START Recorded information

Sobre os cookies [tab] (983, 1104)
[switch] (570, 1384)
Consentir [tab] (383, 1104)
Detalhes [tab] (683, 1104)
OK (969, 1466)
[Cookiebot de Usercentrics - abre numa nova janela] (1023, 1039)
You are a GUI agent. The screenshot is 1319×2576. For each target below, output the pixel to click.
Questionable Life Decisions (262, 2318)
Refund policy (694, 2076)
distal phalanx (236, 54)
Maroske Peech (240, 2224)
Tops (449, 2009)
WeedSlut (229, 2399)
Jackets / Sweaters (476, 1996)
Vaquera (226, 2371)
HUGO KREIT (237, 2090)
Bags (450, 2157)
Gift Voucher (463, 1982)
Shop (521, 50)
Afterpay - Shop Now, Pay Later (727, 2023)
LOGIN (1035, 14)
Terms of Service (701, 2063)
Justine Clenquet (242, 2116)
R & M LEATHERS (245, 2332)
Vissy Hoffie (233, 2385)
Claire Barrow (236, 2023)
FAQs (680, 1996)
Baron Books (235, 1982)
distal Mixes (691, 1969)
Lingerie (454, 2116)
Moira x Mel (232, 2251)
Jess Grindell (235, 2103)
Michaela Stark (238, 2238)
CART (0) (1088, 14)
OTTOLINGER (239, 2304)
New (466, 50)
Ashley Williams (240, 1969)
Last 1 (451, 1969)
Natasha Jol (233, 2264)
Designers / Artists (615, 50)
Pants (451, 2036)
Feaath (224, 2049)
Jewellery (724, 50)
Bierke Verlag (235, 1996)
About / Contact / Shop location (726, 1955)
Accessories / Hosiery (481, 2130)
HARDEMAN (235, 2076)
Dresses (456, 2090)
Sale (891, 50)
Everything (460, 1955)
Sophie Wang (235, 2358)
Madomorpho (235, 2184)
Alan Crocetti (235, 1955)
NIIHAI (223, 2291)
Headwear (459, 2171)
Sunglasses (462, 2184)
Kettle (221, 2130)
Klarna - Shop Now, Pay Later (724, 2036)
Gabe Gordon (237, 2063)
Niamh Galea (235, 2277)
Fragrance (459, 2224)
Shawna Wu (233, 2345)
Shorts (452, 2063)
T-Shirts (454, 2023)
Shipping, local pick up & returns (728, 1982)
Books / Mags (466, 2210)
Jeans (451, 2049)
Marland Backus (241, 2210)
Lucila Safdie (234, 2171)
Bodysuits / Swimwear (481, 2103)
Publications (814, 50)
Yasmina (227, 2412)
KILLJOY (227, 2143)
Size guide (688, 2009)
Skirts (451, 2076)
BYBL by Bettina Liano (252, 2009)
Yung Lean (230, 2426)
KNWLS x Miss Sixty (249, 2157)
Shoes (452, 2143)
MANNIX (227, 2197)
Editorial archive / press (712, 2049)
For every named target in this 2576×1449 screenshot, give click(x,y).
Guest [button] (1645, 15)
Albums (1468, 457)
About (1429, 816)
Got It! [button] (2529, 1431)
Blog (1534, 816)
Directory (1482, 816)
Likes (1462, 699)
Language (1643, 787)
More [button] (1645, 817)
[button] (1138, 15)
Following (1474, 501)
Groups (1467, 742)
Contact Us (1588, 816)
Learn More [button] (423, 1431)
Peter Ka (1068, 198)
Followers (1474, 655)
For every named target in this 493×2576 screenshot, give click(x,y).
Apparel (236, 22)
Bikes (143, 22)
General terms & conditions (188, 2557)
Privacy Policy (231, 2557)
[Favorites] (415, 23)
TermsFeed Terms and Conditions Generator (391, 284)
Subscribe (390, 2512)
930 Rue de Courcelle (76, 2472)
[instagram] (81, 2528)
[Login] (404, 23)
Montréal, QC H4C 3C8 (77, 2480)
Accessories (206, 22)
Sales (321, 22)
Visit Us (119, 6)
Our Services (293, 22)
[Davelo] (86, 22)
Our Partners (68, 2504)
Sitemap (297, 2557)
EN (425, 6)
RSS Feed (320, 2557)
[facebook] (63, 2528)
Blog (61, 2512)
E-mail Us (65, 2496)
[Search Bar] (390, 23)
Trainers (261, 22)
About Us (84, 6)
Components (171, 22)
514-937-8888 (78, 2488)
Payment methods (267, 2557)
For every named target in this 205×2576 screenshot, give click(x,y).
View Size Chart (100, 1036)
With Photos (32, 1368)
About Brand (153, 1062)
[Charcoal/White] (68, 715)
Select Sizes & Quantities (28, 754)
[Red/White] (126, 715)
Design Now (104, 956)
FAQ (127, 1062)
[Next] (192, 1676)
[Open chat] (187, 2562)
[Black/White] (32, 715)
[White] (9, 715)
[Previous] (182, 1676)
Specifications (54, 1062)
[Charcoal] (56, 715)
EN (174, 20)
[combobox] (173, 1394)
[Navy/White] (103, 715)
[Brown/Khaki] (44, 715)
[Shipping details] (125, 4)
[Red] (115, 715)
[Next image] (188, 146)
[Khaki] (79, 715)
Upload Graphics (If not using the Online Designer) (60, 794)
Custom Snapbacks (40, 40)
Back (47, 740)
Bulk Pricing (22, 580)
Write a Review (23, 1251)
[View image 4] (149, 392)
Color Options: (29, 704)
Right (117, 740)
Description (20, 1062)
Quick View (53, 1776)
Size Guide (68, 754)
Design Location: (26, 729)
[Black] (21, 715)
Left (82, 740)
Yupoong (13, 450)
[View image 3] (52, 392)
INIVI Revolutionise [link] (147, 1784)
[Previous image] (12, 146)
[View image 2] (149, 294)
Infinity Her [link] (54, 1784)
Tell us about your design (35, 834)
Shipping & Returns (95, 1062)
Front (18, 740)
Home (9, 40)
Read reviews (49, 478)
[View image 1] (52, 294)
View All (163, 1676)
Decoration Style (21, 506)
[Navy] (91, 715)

END Recorded information

- _Problem description_:
Up to and including the line with "Shorts (452, 2063)", output each line of the entries above exactly, starting from the first.

- _Finished exercise_:
Sobre os cookies [tab] (983, 1104)
[switch] (570, 1384)
Consentir [tab] (383, 1104)
Detalhes [tab] (683, 1104)
OK (969, 1466)
[Cookiebot de Usercentrics - abre numa nova janela] (1023, 1039)
You are a GUI agent. The screenshot is 1319×2576. For each target below, output the pixel to click.
Questionable Life Decisions (262, 2318)
Refund policy (694, 2076)
distal phalanx (236, 54)
Maroske Peech (240, 2224)
Tops (449, 2009)
WeedSlut (229, 2399)
Jackets / Sweaters (476, 1996)
Vaquera (226, 2371)
HUGO KREIT (237, 2090)
Bags (450, 2157)
Gift Voucher (463, 1982)
Shop (521, 50)
Afterpay - Shop Now, Pay Later (727, 2023)
LOGIN (1035, 14)
Terms of Service (701, 2063)
Justine Clenquet (242, 2116)
R & M LEATHERS (245, 2332)
Vissy Hoffie (233, 2385)
Claire Barrow (236, 2023)
FAQs (680, 1996)
Baron Books (235, 1982)
distal Mixes (691, 1969)
Lingerie (454, 2116)
Moira x Mel (232, 2251)
Jess Grindell (235, 2103)
Michaela Stark (238, 2238)
CART (0) (1088, 14)
OTTOLINGER (239, 2304)
New (466, 50)
Ashley Williams (240, 1969)
Last 1 (451, 1969)
Natasha Jol (233, 2264)
Designers / Artists (615, 50)
Pants (451, 2036)
Feaath (224, 2049)
Jewellery (724, 50)
Bierke Verlag (235, 1996)
About / Contact / Shop location (726, 1955)
Accessories / Hosiery (481, 2130)
HARDEMAN (235, 2076)
Dresses (456, 2090)
Sale (891, 50)
Everything (460, 1955)
Sophie Wang (235, 2358)
Madomorpho (235, 2184)
Alan Crocetti (235, 1955)
NIIHAI (223, 2291)
Headwear (459, 2171)
Sunglasses (462, 2184)
Kettle (221, 2130)
Klarna - Shop Now, Pay Later (724, 2036)
Gabe Gordon (237, 2063)
Niamh Galea (235, 2277)
Fragrance (459, 2224)
Shawna Wu (233, 2345)
Shorts (452, 2063)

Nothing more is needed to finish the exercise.